TORC1 negatively regulates autophagy induction by the phosphorylation of the ULK1 complex (Atg1 in Drosophila), thus inactivation of TORC1 can change the phosphorylation state of Atg1/ULK1, and allow the initiation of the autophagy machinery. Various cellular signals including amino acid concentration, but also ATP levels, growth factors, insulin, or hypoxia can inactivate TORC1. The authors found changes in different amino acid levels after GS1 expression, which could affect TORC1 activity. S6K protein is one of the most well characterized direct substrates of TORC1 and is used as a reporter of the activation state of the TOR. The authors found that the expression of GS1 in neurons significantly reduced the levels of S6K phosphorylation, suggesting the inactivation of TORC1 under these conditions. Accordingly, the authors proposed that GS1 expression in neurons changes the amino acid levels to mimic the metabolic condition (starvation-like) to inactivate TOR and trigger autophagy induction.

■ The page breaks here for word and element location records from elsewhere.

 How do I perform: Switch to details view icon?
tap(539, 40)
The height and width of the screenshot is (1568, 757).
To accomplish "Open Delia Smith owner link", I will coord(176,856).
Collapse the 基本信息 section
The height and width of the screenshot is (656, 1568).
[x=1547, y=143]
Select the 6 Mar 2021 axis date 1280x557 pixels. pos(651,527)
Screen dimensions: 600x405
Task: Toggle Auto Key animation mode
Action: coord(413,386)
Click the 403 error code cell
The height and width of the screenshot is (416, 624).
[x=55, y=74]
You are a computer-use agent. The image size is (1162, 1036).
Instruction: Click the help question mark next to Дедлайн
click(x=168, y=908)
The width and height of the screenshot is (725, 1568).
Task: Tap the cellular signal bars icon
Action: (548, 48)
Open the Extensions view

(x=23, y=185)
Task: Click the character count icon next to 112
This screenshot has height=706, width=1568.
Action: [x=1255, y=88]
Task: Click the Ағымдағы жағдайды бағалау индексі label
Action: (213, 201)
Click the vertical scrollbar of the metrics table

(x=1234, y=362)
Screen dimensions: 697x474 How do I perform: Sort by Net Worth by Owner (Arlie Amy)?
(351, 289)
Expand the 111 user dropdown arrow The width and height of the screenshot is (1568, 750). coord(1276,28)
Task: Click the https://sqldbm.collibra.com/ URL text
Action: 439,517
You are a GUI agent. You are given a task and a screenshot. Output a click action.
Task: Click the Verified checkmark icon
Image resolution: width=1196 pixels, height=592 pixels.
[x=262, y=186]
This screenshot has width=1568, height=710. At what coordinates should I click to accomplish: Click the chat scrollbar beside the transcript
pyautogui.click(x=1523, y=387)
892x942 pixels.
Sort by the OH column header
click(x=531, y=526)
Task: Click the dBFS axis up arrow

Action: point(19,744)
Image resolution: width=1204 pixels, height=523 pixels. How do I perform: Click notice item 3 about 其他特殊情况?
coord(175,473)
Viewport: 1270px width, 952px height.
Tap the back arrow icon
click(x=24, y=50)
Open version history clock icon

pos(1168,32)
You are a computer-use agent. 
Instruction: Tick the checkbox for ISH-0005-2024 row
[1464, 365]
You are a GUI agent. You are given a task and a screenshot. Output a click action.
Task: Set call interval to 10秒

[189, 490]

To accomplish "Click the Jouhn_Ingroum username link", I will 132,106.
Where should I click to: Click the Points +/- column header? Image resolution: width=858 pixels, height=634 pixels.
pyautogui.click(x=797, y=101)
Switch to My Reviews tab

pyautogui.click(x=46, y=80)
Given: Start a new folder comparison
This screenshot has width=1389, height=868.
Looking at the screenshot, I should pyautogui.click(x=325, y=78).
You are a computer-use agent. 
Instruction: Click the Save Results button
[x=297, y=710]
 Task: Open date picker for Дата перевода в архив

This study uncovers a novel function for GS1 in Huntington’s disease and highlights the role of the GGC in neuronal homeostasis, opening a new therapeutic opportunity. Recovering GS1 expression is able to ameliorate neuronal survival by modulating the amino acid levels that initiate the TOR-dependent induction of autophagy.

Future works should now investigate if the autophagic induction described in this HD fly model through the expression of the GS1 enzyme could be a general therapeutic mechanism that could be reproduced in other neurodegenerative models with aggregate accumulation, and consequently if alternative pharmacologically treatments could reproduce the effect.